Genes affecting postoperative OS and DFS using Cox proportional hazard models

Gene symbol (Gene ID)	(1) P‐value in first discovery cohort	(2) Coefficient		(3) q‐value in the combined cohort
Gene symbol (Gene ID)	(1) P‐value in first discovery cohort	First discovery cohort	Second discovery cohort	q‐value	HR	95% CI
OS
LAMB1 (3912)	1.27 × 10⁻⁰⁶	−1.31	−0.075	0.041	0.67	0.52–0.87
TMEM189‐UBE2V1 (387522)	2.95 × 10⁻⁰⁵	1.79	0.04	0.034	2.20	1.34–3.60
ESYT1 (23344)	0.00012	1.30	0.38	0.042	2.02	1.27–3.21
JUP (3728)	0.00018	1.01	0.71	0.0012	2.43	1.62–3.64
SMARCA2 (6595)	0.00020	−1.45	−0.15	0.00046	0.29	0.18–0.48
TUBB2A (7280)	0.00022	1.32	0.33	0.045	1.96	1.24–3.10
ADAM9 (8754)	0.00024	1.1280	0.04675	0.071	1.74	1.16–2.62
DFS
KIAA0196 (9897)	5.52 × 10⁻⁰⁵	0.90	0.067	0.14	2.31	1.55–3.44
MTMR3 (8897)	6.33 × 10⁻⁰⁵	−1.04	−0.32	0.17	0.43	0.28–0.67
LAMB1 (3912)	0.00025	−0.60	−0.42	0.18	0.59	0.44–0.79

We performed gene selection through the following steps: (1) The top significantly differentially expressed genes under different conditions (OS, survival and dead; DFS, relapse and nonrelapse) using a Cox proportional hazard model from the first discovery cohort data (P < 0.0003). (2) Genes showing the effects in the same direction as genes detected in step 1 from the second discovery cohort. (3) Genes showing q < 0.2 in the combined discovery cohort.
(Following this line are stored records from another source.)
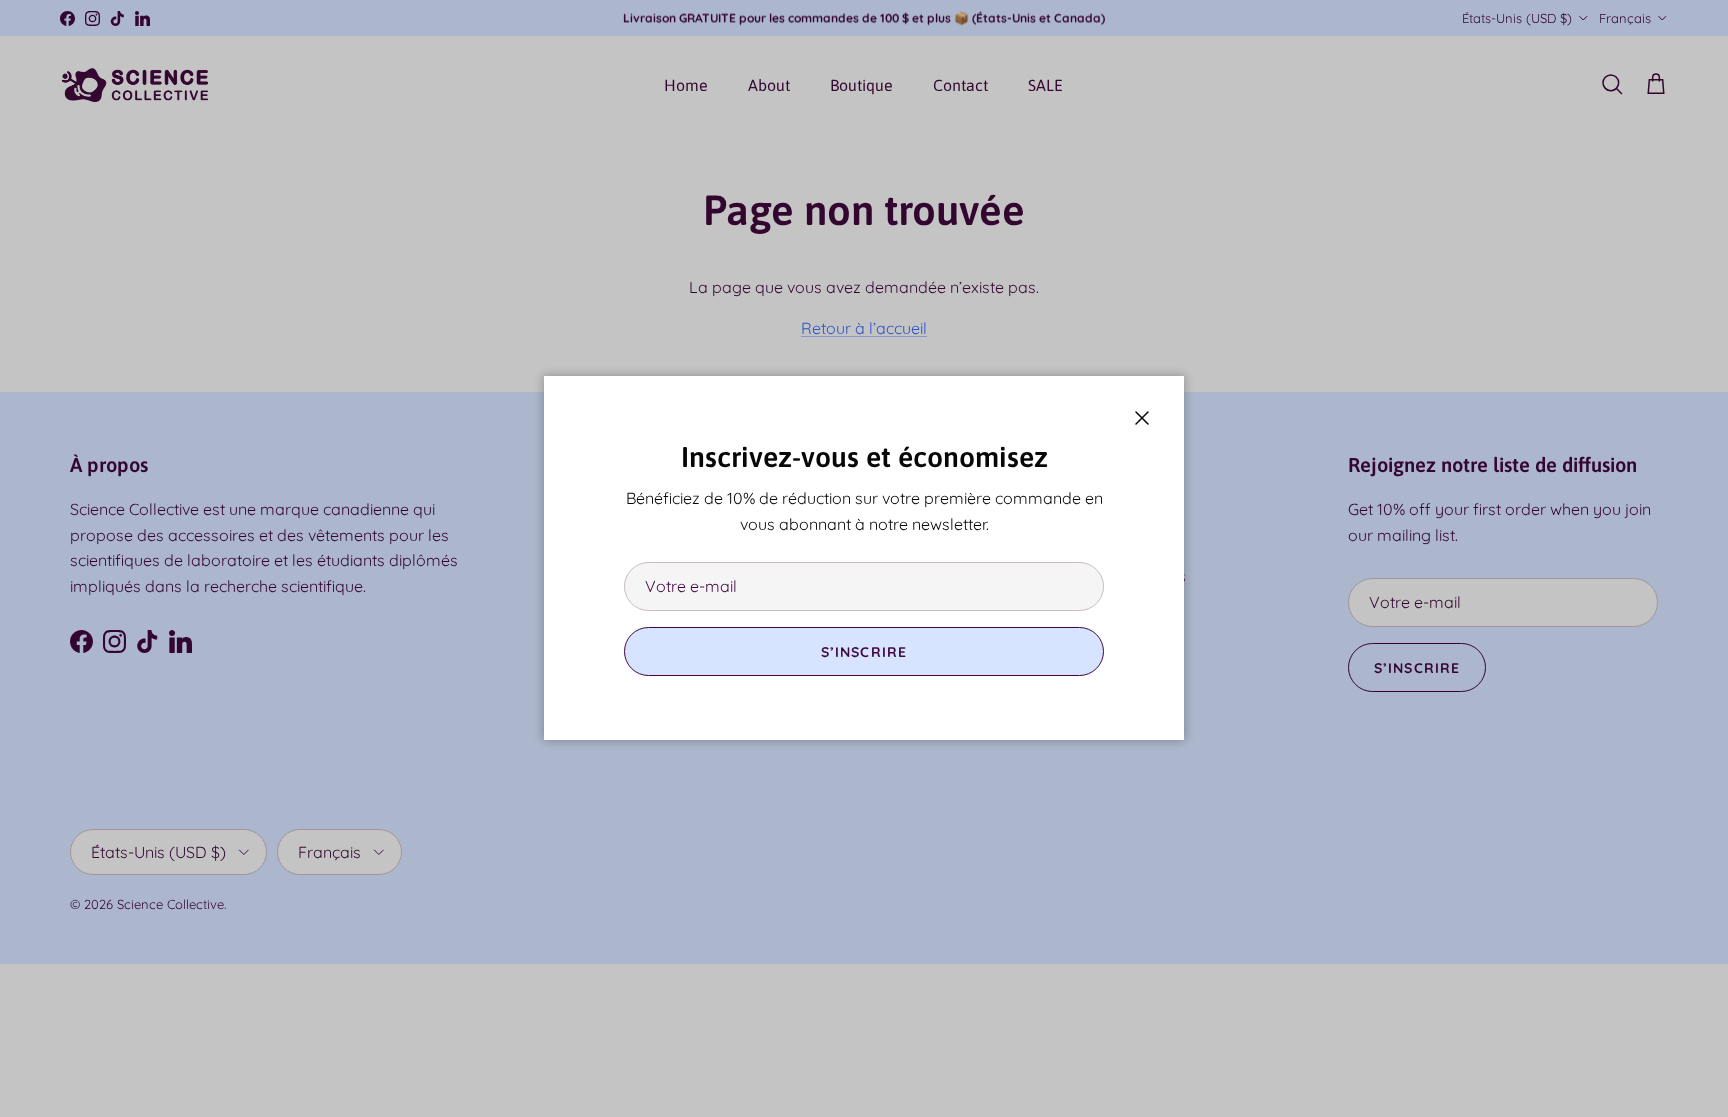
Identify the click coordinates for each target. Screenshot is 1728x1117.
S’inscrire (864, 652)
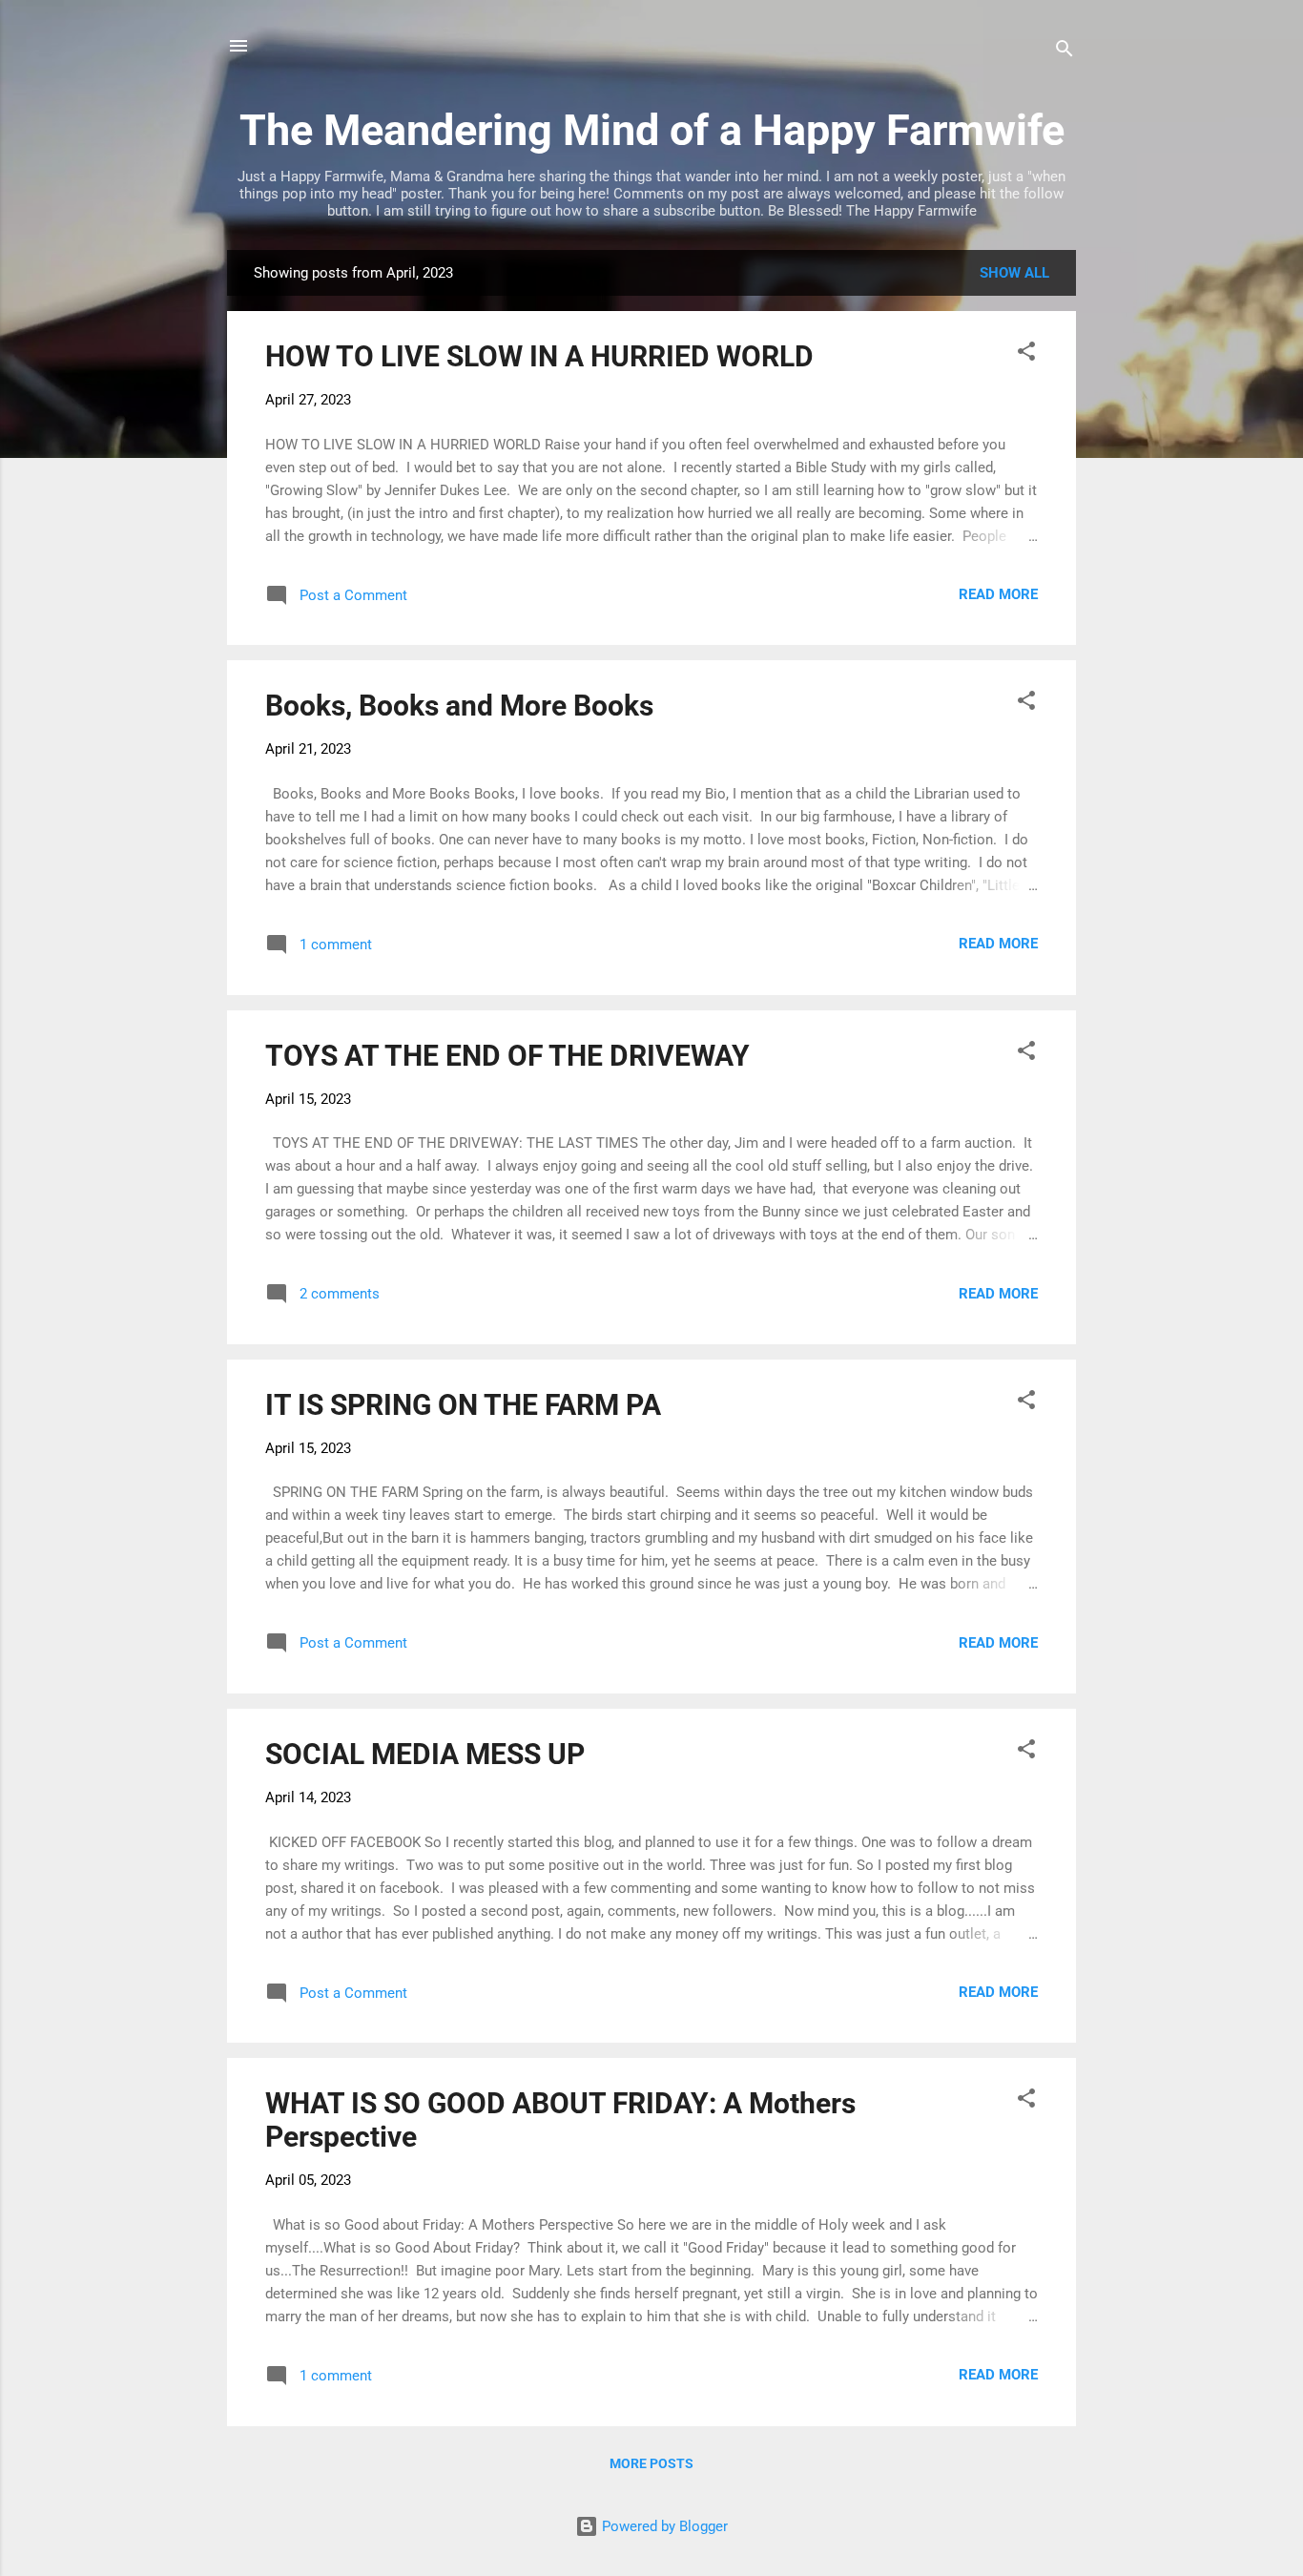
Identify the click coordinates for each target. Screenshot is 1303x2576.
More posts (651, 2463)
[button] (1026, 354)
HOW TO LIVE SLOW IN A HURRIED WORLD (539, 356)
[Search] (1064, 52)
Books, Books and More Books (459, 705)
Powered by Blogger (663, 2526)
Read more (998, 594)
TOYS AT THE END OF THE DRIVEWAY (507, 1055)
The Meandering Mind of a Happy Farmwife (652, 130)
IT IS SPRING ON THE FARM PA (463, 1405)
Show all (1014, 272)
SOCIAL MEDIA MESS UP (425, 1754)
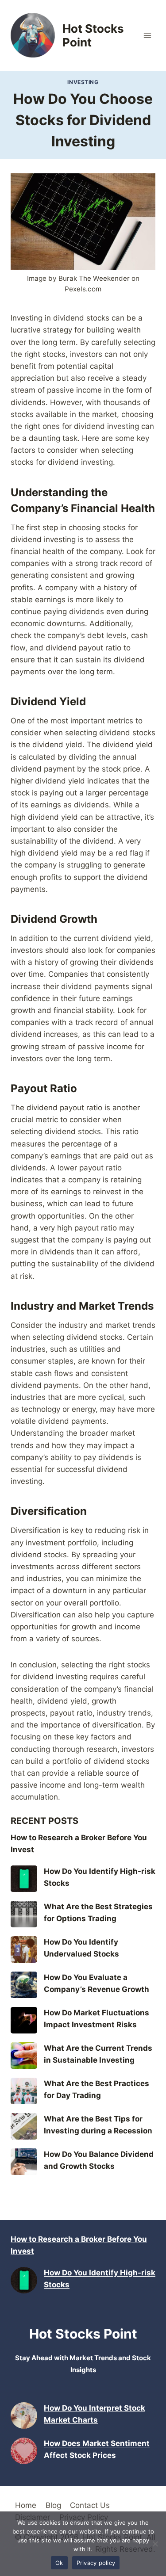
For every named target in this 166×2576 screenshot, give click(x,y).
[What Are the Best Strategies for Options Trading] (24, 1914)
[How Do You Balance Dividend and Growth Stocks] (24, 2161)
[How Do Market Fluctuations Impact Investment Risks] (24, 2020)
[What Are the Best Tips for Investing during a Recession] (24, 2126)
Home (25, 2505)
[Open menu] (147, 35)
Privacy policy (96, 2562)
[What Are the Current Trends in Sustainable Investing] (24, 2055)
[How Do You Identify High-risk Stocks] (24, 1878)
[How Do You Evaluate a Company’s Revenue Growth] (24, 1985)
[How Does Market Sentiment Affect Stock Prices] (24, 2451)
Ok (59, 2562)
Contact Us (90, 2505)
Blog (53, 2505)
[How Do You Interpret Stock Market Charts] (24, 2415)
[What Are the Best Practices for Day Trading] (24, 2091)
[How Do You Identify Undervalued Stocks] (24, 1949)
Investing (82, 82)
HR, hazard ratio.

Genes affecting postoperative OS and DFS using Cox proportional hazard models We performed gene selection through the following steps: (1) The top significantly differentially expressed genes under different conditions (OS, survival and dead; DFS, relapse and nonrelapse) using a Cox proportional hazard model from the first discovery cohort data (P < 0.0003). (2) Genes showing the effects in the same direction as genes detected in step 1 from the second discovery cohort. (3) Genes showing q < 0.2 in the combined discovery cohort. HR, hazard ratio.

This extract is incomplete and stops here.